Nothing but the lines from the one containing "Click the app logo in the sidebar" to the end of the records that follow should be transcribed, each exactly, with the pictures left out.

**Data for this task**
● ● ● ● ●

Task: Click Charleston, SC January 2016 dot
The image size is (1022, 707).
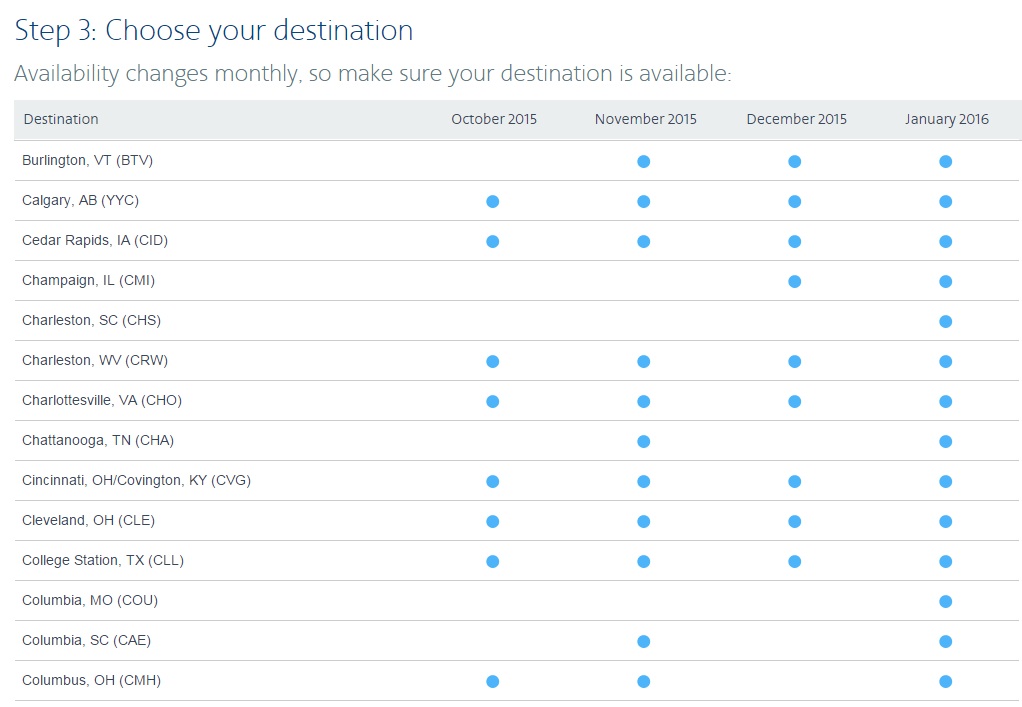Action: tap(945, 321)
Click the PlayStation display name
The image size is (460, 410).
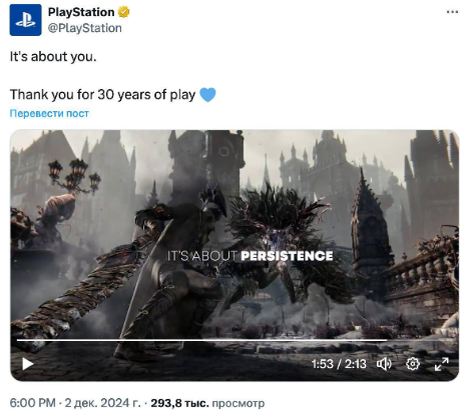click(x=81, y=12)
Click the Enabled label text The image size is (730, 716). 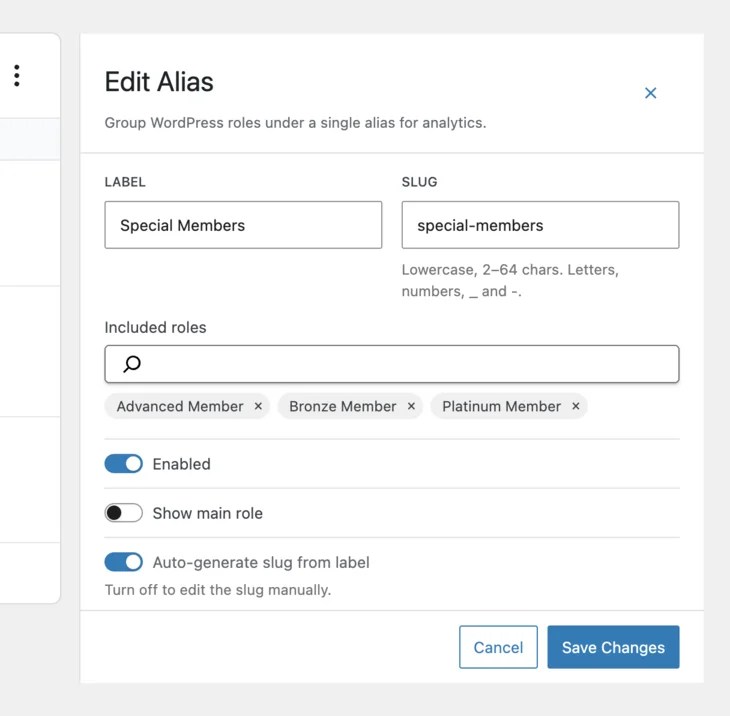tap(181, 464)
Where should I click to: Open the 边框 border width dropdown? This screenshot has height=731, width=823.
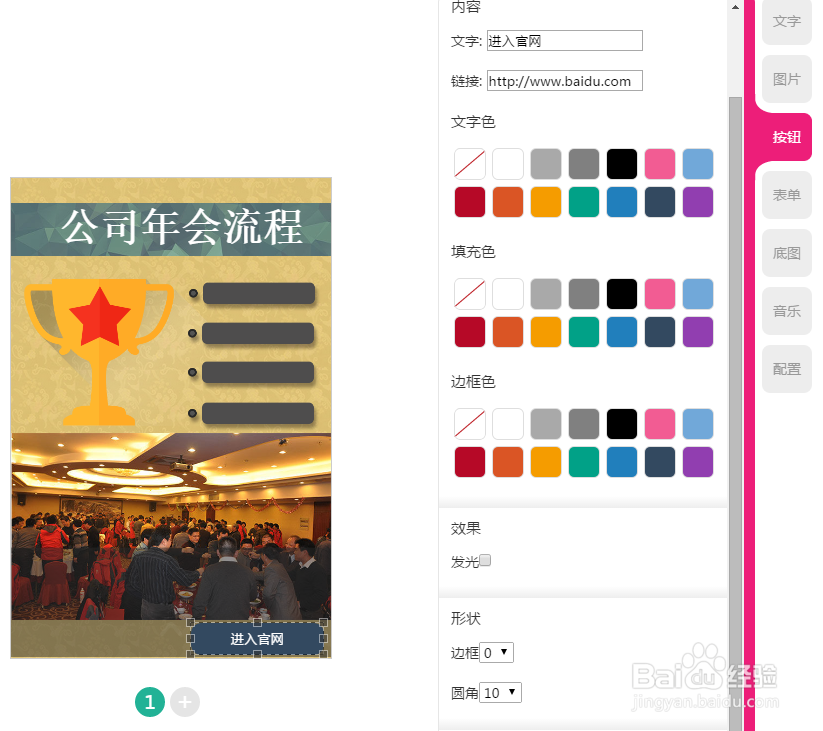pyautogui.click(x=497, y=652)
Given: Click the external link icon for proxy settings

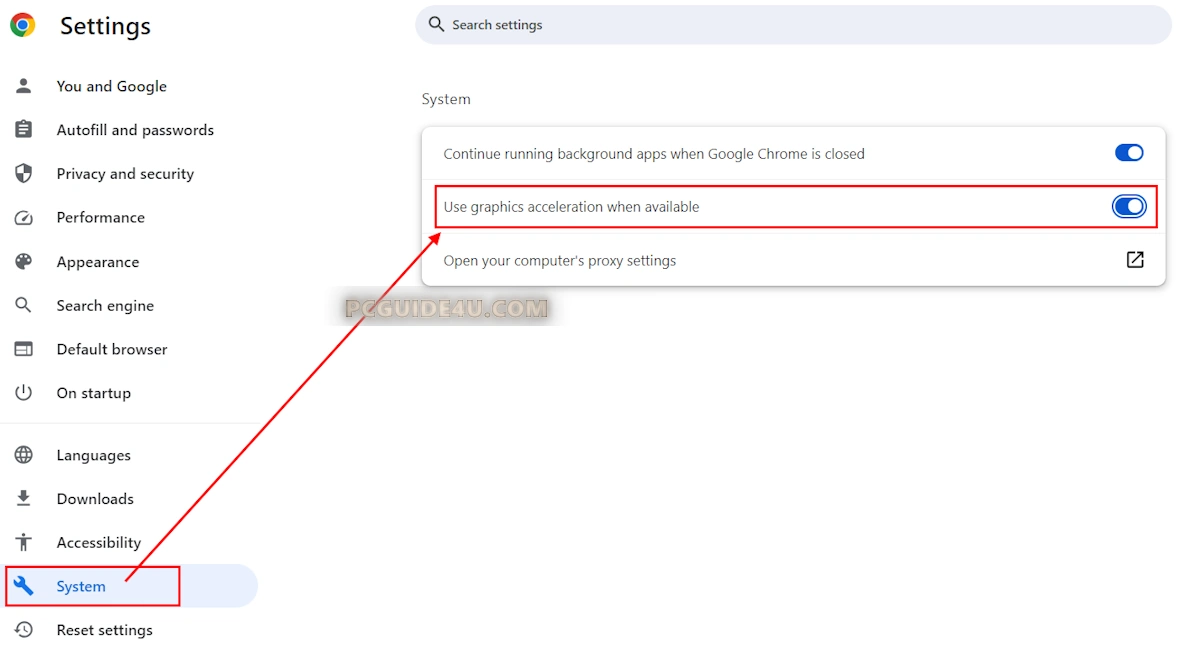Looking at the screenshot, I should point(1135,260).
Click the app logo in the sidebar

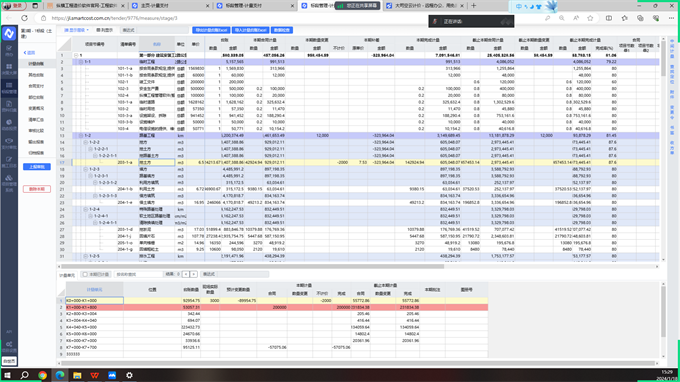(x=9, y=33)
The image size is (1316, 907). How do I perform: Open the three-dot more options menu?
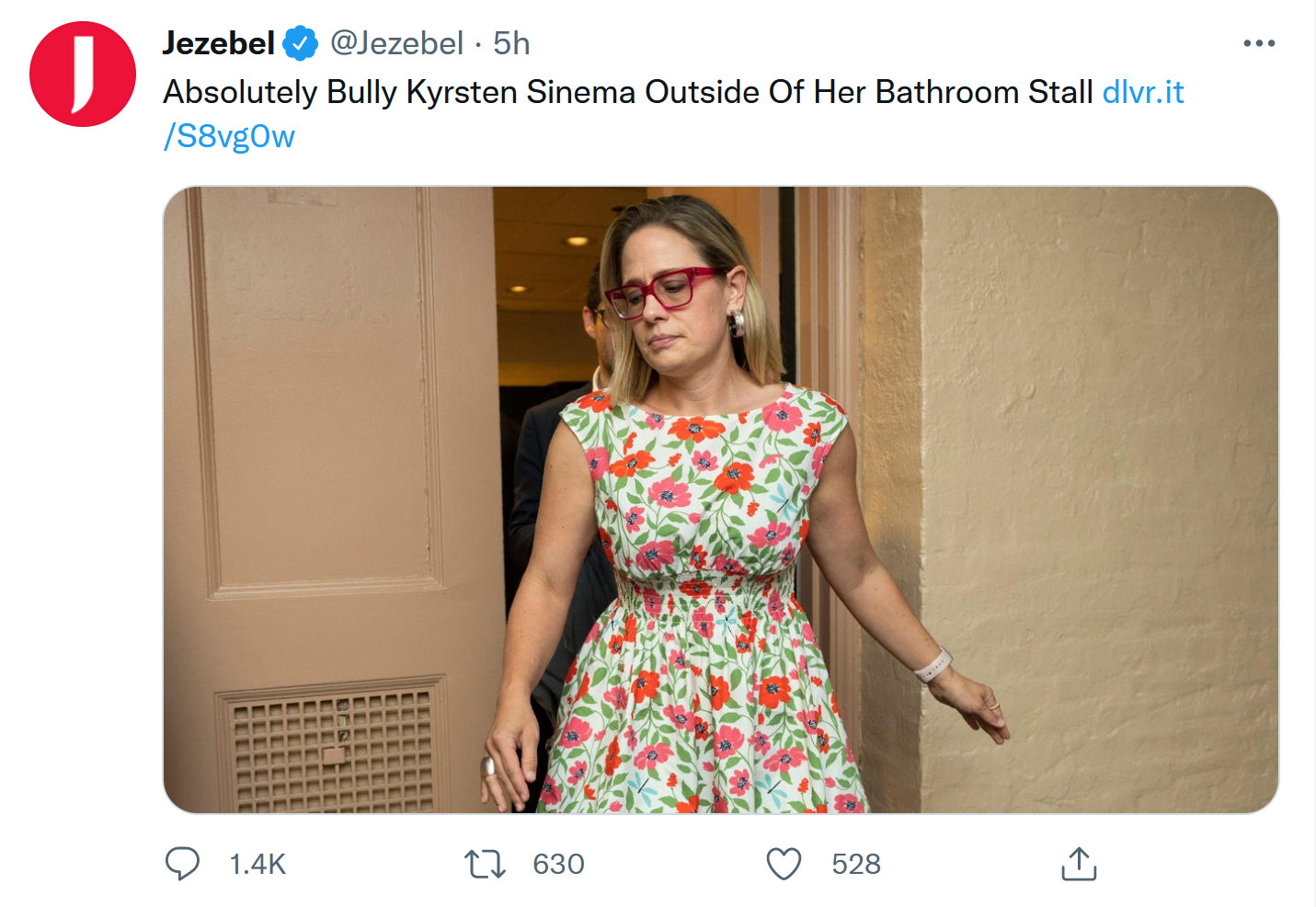coord(1258,43)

● ● ● ● ●

**Solution**
Click the app logo in the sidebar

(x=9, y=33)
The image size is (1316, 907). How do I perform: Open the three-dot more options menu?
coord(1258,43)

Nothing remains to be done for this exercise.